=== REQUIRED ACTIONS ===
A – From the records, copy out verbatim the lines from the one containing "Given: Click the preview" through the one containing "click(724, 103)", both included.
B – Continue the forum thread about smoked spicy honey glazed tilapia from the point where it stops.

# Spicy Honey Glazed Tilapia (with Q-Vue)



## czarcastic (Feb 19, 2011)

This was simple and quick enough to make as a weekday meal.  

First, I brined the fish for a little over an hour in a solution of 2qt water, 1/4 cup kosher salt, 1/2 cup white sugar







	

		
			
		

		
	
\

Rinsed and patted dry, rubbed some olive oil on the bottoms and then spread the tops only with honey, black pepper, cayenne pepper, and a little sea salt







On to a little tray and into the smoker for 1 hour @ 225º







One hour later, the fish flakes with a fork, so it's done.







Made a little spicy honey (2 Tbs honey, 1/8 tsp cayenne) and drizzled it over the top as soon as they came off the smoker.

Served with a creamy parmesean risotto (box mix - not home made), and buttered peas.













Dinner is served!

Just some quick notes:  

I made four pieces, the other two will go into a smoked fish spread (cream cheese, mayo, celery, onion powder, red pepper flakes, lemon juice)

Tilapia absorbs a lot of smoke quickly.  I had used one small chunk each of  hickory and mesquite.  To me, it was almost too smoky.  Next time, I will use apple and/or cherry and reduce the amount of wood.  

Enjoy!


----------



## les3176 (Feb 19, 2011)

OH MAN i could use a plate of that!!! Looks amazing! Nice job!


----------



## scarbelly (Feb 19, 2011)

I know one of those plates is mine for sure - Looks great


----------



## jirodriguez (Feb 19, 2011)

That is some seriously good looking fish! A+ on that plate of dinner!


----------



## rbranstner (Feb 19, 2011)

That fishing looks outstanding! Great job!


----------



## virginiasmokesignal (Feb 20, 2011)

Czarcastic, that is some great looking fish!  I like fish but my father absolutely loves it and he LOVES Tilapia.  I have never smoked fish but looks like that is going close to the top of my to do list!  Great job man!

Your SMF Friend,

Barry


----------



## SmokinAl (Feb 20, 2011)

Nice job Czar, we eat tilapia all the time, smoked, grilled, pan fried, baked, you name it. Yours looks delicious!


----------



## rbranstner (Feb 20, 2011)

Even today that fish looks so AWESOME!


----------



## Bearcarver (Feb 20, 2011)

OK---I got a Yankee question:

First of all, that Tilapia looks ABSOLUTELY AWESOME !

My question is, "Did you buy them, or catch them in Florida?"

=== SUPPLIED DATA ===
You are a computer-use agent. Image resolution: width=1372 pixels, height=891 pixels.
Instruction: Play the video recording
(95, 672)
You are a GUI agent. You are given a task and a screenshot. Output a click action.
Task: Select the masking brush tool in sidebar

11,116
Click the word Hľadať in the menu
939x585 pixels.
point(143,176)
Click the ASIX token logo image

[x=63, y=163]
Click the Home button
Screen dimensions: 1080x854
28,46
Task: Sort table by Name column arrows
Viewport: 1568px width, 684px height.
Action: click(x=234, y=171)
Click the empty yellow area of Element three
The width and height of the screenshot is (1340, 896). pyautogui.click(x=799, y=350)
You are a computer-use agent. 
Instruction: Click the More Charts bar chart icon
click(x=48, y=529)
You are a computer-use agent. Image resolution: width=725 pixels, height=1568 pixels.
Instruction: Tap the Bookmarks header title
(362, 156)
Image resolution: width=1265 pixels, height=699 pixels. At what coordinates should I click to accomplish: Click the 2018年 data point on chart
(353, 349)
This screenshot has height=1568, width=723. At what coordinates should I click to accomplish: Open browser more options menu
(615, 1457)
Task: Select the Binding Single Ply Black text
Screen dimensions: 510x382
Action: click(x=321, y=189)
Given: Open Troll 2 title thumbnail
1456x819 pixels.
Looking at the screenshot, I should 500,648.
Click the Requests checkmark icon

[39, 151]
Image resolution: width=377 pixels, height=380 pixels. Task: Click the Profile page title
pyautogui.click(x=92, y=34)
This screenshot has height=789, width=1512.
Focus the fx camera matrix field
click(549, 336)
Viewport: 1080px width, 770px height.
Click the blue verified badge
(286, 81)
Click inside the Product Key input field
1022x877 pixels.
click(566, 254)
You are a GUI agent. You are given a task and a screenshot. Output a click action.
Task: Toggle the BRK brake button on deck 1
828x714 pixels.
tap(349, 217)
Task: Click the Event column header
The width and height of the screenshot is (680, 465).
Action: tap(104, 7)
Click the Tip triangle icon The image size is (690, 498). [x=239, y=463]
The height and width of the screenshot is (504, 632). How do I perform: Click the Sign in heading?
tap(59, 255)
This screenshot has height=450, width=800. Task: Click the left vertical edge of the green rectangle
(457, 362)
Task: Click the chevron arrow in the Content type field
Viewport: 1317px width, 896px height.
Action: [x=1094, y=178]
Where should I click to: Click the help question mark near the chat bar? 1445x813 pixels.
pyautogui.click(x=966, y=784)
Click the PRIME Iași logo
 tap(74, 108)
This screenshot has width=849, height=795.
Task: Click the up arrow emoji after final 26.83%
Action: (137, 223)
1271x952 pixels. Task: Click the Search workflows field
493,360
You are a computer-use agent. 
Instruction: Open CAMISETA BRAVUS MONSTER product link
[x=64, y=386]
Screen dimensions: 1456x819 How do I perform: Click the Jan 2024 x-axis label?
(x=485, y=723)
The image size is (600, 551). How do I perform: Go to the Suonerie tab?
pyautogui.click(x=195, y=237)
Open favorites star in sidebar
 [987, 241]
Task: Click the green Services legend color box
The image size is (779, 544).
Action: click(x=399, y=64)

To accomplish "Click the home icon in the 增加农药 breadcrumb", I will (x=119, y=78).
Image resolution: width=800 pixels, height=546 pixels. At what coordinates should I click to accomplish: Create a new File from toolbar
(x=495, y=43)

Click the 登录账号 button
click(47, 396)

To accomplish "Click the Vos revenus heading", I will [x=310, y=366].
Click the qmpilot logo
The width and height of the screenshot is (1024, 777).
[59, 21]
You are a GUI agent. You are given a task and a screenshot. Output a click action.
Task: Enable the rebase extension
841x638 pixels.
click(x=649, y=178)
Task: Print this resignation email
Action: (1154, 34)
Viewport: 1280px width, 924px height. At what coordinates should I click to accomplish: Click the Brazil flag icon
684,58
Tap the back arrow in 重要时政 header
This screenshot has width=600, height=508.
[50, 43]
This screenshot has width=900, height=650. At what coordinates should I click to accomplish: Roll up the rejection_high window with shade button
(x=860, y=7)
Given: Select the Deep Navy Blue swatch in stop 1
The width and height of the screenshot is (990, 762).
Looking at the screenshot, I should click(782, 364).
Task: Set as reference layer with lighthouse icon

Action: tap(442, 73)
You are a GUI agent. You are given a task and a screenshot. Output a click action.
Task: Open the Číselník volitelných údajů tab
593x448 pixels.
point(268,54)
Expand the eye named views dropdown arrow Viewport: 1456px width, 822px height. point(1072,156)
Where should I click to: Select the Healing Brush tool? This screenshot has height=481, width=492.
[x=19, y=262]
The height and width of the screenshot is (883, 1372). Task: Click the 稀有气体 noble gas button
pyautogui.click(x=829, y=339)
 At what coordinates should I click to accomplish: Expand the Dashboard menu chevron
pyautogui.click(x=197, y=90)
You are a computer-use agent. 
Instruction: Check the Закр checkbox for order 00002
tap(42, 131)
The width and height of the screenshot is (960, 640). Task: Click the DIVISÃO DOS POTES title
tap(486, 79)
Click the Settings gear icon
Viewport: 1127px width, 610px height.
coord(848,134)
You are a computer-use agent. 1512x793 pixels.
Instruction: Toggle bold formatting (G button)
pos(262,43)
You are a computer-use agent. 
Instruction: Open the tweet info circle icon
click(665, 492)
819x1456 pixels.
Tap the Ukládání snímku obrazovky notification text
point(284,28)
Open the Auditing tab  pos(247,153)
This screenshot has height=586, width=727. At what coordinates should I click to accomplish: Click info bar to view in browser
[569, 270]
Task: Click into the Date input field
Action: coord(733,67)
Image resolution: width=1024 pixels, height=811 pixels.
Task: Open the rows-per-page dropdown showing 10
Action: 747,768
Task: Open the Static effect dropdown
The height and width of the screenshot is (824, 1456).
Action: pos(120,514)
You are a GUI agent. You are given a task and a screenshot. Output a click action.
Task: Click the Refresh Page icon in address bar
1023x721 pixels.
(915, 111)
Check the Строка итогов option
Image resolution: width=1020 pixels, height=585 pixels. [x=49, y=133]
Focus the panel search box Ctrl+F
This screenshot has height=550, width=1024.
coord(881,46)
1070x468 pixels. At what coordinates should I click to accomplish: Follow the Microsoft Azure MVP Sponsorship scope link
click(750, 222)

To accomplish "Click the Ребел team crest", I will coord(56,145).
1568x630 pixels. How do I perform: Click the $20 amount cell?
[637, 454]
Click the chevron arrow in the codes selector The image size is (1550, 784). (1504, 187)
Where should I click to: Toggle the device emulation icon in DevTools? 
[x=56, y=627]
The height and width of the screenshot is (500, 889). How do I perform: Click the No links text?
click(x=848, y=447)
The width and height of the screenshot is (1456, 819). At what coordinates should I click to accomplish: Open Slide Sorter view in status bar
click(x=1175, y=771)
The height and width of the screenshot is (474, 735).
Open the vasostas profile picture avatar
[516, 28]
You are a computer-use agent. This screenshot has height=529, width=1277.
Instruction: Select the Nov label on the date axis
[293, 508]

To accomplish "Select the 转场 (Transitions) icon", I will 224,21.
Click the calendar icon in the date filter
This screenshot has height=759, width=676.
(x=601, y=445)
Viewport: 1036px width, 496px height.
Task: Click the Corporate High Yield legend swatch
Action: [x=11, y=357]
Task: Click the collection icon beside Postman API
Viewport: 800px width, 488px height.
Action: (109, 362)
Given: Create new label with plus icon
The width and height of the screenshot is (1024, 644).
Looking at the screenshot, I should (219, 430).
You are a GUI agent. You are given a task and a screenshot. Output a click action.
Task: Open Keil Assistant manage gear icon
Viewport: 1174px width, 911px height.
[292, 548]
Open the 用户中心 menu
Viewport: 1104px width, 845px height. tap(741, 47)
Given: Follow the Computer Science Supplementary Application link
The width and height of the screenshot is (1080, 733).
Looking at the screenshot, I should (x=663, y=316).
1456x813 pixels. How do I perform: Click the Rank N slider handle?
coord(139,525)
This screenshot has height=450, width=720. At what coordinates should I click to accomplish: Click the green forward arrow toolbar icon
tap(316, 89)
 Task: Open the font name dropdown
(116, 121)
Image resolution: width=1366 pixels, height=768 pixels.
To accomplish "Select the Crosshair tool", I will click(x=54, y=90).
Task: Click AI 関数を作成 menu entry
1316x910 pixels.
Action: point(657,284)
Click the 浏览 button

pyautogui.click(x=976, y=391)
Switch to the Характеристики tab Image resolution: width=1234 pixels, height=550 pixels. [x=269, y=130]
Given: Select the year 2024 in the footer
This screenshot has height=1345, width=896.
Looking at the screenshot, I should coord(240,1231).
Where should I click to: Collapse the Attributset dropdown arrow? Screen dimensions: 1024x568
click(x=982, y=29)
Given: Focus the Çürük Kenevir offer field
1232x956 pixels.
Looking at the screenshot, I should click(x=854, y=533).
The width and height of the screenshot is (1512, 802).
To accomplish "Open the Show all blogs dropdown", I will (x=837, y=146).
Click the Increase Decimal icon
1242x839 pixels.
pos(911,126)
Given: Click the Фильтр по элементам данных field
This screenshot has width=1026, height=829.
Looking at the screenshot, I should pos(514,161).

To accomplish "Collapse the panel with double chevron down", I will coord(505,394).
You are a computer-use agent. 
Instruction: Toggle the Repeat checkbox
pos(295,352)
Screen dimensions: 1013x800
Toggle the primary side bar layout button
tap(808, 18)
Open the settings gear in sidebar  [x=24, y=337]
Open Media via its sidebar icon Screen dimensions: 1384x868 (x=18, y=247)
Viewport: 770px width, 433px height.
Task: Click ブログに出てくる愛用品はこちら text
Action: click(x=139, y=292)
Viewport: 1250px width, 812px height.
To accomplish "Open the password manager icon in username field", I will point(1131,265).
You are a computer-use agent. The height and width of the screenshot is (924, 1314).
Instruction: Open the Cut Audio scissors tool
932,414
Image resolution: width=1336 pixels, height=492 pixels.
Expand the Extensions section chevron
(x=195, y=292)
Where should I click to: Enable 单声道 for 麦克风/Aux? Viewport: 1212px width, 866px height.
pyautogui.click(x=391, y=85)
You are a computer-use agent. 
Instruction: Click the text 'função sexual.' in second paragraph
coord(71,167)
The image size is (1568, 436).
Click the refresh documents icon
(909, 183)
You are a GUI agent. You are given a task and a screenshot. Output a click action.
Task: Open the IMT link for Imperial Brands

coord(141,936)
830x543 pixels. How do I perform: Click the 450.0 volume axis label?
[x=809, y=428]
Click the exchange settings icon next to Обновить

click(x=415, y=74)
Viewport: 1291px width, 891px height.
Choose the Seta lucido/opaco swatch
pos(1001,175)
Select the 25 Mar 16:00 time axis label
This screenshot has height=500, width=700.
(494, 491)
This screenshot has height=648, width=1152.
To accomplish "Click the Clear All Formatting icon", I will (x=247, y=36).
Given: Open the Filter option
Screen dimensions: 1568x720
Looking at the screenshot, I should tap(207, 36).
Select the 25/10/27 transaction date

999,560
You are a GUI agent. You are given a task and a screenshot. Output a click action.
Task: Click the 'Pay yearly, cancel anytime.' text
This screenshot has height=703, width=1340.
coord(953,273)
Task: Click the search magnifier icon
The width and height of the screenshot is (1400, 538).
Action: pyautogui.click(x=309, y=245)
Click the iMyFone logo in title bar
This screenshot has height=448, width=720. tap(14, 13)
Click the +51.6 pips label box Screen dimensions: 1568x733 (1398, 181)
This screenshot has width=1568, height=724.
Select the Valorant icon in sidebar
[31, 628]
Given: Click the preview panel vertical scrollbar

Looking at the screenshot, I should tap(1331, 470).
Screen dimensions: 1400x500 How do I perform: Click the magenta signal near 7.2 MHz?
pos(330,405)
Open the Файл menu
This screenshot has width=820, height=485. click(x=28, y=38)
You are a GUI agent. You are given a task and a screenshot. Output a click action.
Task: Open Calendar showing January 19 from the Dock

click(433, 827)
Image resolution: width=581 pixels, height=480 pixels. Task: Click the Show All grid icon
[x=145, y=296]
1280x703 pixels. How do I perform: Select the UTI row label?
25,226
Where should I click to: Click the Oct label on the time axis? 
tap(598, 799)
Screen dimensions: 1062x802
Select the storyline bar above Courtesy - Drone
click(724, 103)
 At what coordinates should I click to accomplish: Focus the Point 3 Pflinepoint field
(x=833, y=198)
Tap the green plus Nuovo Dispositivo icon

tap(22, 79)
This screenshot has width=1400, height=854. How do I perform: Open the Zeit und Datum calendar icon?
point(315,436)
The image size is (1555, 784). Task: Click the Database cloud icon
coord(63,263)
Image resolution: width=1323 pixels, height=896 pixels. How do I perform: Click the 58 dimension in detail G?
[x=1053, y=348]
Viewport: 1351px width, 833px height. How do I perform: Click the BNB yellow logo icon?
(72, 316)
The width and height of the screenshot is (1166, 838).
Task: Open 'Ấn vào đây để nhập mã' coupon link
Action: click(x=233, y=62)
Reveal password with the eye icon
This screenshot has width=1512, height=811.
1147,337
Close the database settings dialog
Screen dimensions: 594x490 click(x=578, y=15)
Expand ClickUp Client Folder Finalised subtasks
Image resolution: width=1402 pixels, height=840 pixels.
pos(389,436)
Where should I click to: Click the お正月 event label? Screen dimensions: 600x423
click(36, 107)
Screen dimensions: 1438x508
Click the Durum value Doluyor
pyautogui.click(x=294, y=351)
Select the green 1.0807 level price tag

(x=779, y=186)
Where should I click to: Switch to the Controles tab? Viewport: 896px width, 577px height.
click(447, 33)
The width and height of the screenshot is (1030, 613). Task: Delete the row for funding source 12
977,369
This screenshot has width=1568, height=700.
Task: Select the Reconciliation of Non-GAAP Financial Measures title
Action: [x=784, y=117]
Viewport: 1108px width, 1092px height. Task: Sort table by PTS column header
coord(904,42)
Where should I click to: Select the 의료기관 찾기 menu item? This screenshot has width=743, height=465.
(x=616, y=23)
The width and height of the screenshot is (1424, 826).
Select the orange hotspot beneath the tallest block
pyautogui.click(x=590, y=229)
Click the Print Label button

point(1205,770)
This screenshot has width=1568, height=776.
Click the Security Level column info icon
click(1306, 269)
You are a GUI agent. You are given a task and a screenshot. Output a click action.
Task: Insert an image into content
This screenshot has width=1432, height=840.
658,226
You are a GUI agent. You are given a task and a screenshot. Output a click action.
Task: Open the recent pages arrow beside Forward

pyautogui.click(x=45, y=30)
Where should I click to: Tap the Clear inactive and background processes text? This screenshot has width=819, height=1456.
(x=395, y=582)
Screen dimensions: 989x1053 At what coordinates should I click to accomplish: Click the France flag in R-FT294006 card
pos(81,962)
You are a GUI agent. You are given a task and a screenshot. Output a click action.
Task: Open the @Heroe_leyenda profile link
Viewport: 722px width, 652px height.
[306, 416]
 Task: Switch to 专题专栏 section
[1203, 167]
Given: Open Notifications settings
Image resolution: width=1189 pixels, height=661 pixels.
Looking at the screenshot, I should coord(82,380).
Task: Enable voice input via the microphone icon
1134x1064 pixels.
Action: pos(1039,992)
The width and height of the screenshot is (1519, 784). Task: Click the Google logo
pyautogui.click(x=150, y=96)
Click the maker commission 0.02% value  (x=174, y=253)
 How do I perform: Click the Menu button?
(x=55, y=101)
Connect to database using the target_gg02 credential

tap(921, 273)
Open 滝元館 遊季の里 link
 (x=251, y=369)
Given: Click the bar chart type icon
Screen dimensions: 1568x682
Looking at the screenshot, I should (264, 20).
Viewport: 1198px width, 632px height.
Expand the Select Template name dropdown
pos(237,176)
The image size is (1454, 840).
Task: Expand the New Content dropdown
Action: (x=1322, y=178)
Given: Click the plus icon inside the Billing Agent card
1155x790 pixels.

=== REPLIES ===
A –
Given: Click the preview panel vertical scrollbar

Looking at the screenshot, I should tap(1331, 470).
Screen dimensions: 1400x500 How do I perform: Click the magenta signal near 7.2 MHz?
pos(330,405)
Open the Файл menu
This screenshot has width=820, height=485. click(x=28, y=38)
You are a GUI agent. You are given a task and a screenshot. Output a click action.
Task: Open Calendar showing January 19 from the Dock

click(433, 827)
Image resolution: width=581 pixels, height=480 pixels. Task: Click the Show All grid icon
[x=145, y=296]
1280x703 pixels. How do I perform: Select the UTI row label?
25,226
Where should I click to: Click the Oct label on the time axis? 
tap(598, 799)
Screen dimensions: 1062x802
Select the storyline bar above Courtesy - Drone
click(724, 103)

B –
The reason I'm asking is we don't have Tilapia in Eastern PA.

I used to catch hundreds of them, with an Ohio buddy of mine, when we were stationed in Hawaii, so I know Tilapia are in Hawaii, like Bluegills are in PA.

They do sell them in stores around here, but I don't know where they come from.

Thanks,

Bear


----------



## rbranstner (Feb 20, 2011)

It seems like Tilapia have blown up around the area in the past few years. Some family friends of of my parents run a semi truck up to Toronto every week with a load of live Tilapia and they make good money. I think they pick them up somewhere then run them to Toronto.


----------



## fester (Feb 20, 2011)

Looks great I am definitely putting this on my todo list!


----------



## czarcastic (Feb 20, 2011)

Bear,

These were store-bought. Little fish market called J&K Seafood about 5 minutes from me. I think they were something like $4.99/lb.  Tilapia is pretty much available here year-round even at the grocery stores like Publix and Albertson's in the meat/seafood counters.  Not sure where they come from.

Even though I live about 10 minutes from the Gulf, I don't go fishing at all.  Just one of those things that I just never got the urge to go do.  Many of my friends and neighbors have boats, and think I'm crazy not to enjoy fishing.  But then they see my garage full of high-end woodworking tools and understand where my money and free time are spent.


----------



## Bearcarver (Feb 20, 2011)

Thanks Steven,

I knew they were a fresh water fish, because we caught them in a stream on Oahu, but I didn't know where they were in the US, so I looked it up & found this (below).

****In the United States, tilapia can live only in extreme southern Florida and a few other isolated areas such as power plant discharge zones. Many state fish and wildlife agencies in the United States, Australia, South Africa and elsewhere consider them an invasive species.

And this:

****Arizona  stocks tilapia in the canals that serve as the drinking water sources for the cities of Phoenix, Mesa  and others. The fish help purify the water by consuming vegetation and detritus, greatly reducing purification costs.

****Arkansas  stocks many public ponds and lakes to help with vegetation control, favoring tilapia as a robust forage species and for anglers.

Very interesting (to me anyway),

Bear

PS: They look very much like our Crappies, but I don't think I ever made any look as good as you did on this thread!


----------



## SmokinAl (Feb 21, 2011)

They are in many of the lakes here in Highlands County, but I just get them frozen at Wally World. They sell the fillets in 5lb bags really cheap.


----------



## dannyubc (Jun 24, 2014)

Bearcarver said:


> OK---I got a Yankee question:
> 
> I used to catch hundreds of them, with an Ohio buddy of mine, when we were stationed in Hawaii, so I know Tilapia are in Hawaii, like Bluegills are in PA.
> 
> They do sell them in stores around here, but I don't know where they come from.



I that a lot of them are farmed...I had a friend that had a tilapia farm in Florida a few years back.


----------



## Bearcarver (Jun 24, 2014)

Dannyubc said:


> I that a lot of them are farmed...I had a friend that had a tilapia farm in Florida a few years back.


Thanks Danny!!

I have found out since that most of the Tilapia sold around here come from China or Thailand, and are raised in water much like a sewer.

I now ask "From where?" before buying, especially if I plan on smoking them.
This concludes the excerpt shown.